◆ Trecho do texto ◆

_ _ _

Uma lição de maturidade de onde menos se espera

Quando as coisas ficam difíceis com sua mãe, a lição de maturidade necessária pode vir de onde menos se espera... Confira essa bela história.

Julia Monsores | 11 de Outubro de 2019 às 14:00

Giselle Potttter -

Quando as coisas ficam difíceis com sua mãe, a lição de maturidade necessária pode vir de onde menos se espera… Confira essa bela história de uma mãe, uma filha e uma neta.  

São oito horas de uma noite fria de primavera. Nosso apartamento foi atingido por um ciclone, obra de uma criança pequena e cheia de energia. Cada peça da mobília está coberta de correntes de papel, tesouras, fita adesiva, massinha, montes de bolotas de carvalho e brindes para festas.

Estou muito cansada. Fiquei sete semanas andando de muletas, me recuperando de uma cirurgia no quadril e, de forma infrutífera, tento arrumar as coisas.

_ _ _

◆ Material reunido ◆
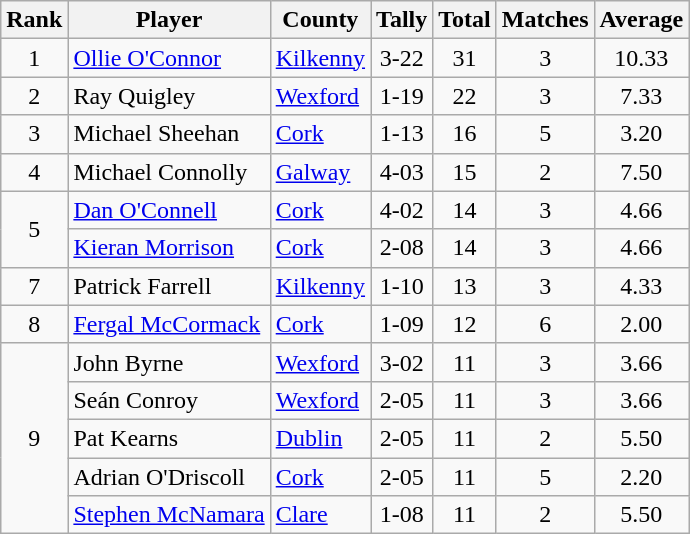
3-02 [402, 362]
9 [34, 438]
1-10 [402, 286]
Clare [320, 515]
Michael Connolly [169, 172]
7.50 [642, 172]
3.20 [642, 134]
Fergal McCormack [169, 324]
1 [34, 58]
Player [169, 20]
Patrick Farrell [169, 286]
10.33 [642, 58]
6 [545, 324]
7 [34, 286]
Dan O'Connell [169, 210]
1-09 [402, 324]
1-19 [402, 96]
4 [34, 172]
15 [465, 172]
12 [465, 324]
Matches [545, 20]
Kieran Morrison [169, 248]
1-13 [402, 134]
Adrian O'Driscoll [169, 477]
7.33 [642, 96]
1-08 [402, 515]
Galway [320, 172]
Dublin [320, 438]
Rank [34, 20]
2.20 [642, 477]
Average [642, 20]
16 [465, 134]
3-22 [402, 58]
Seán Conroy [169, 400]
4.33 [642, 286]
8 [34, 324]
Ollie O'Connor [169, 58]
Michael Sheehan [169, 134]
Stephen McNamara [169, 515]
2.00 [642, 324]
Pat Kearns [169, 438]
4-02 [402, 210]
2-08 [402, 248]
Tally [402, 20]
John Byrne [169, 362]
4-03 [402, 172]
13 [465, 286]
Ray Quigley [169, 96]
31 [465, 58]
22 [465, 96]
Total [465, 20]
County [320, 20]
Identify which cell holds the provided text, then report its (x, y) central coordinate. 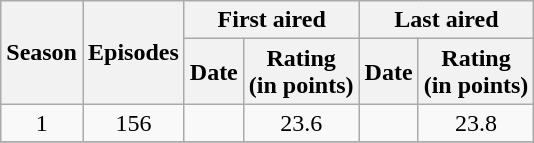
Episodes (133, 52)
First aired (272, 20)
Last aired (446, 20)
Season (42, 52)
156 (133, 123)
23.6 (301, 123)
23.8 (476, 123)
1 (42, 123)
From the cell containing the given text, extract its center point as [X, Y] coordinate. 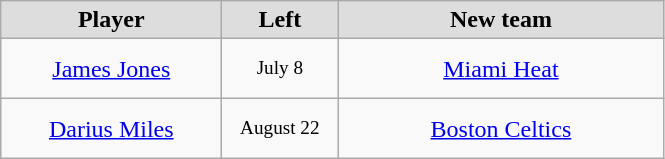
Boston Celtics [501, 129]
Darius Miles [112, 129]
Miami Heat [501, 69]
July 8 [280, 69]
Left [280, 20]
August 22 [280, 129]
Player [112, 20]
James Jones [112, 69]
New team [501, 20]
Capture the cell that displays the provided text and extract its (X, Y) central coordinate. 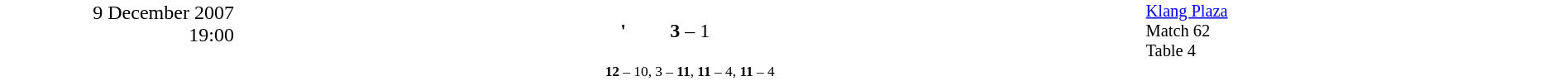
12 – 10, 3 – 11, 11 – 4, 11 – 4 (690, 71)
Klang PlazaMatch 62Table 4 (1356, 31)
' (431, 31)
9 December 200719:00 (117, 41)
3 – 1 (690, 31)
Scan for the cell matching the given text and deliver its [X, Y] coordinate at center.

_ _ _

◆ Instruções da tarefa ◆
Dê sequência ao relato sobre a lição de maturidade entre mãe, filha e neta, começando logo após a última frase do trecho.

◆ Resposta escrita ◆
O telefone toca… pela sexta vez em menos de uma hora. Sabemos quem é. Quando minha mãe tinha 68 anos, um AVC hemorrágico lhe tirou o cérebro, mas não a vida. Ela acordou do coma gravemente prejudicada; a hemorragia arrasou instantaneamente a paisagem de sua mente.

“Ela estava trancada dentro de si havia uma década, com pouco a fazer além de sofrer de angústia psíquica.”

A demência logo construiu um parque de diversões distorcido e apavorante onde antes havia arquitetura coerente. Ela estava trancada dentro de si havia uma década, com pouco a fazer além de sofrer de angústia psíquica.

Ela é constantemente perseguida pela paranoia; acha que foi expulsa da casa de repouso (não é verdade), acha que as filhas não a visitam há meses (faz alguns dias), acha que seu amigo Jimmy não quer vê-la nunca mais (ele telefona e a visita toda semana).

Sempre que ela liga, faço um jogo comigo chamado “Até que Ponto Alguém Pode Ser Bom?”. Ganhei cinco rodadas do jogo esta noite; agora estou pronta para perder.

Ela não faz ideia de que repetiu um milhão de vezes hoje e um milhão de vezes ontem as coisas que vai dizer. Não faz ideia de que passei por uma cirurgia nem se recorda do nome da neta. Não tem consciência de quase todo o passado e fica à deriva no presente. É solitária.

Lanço minha raiva no alvo mais fácil: minha mãe, a própria vítima desse horror aleatório.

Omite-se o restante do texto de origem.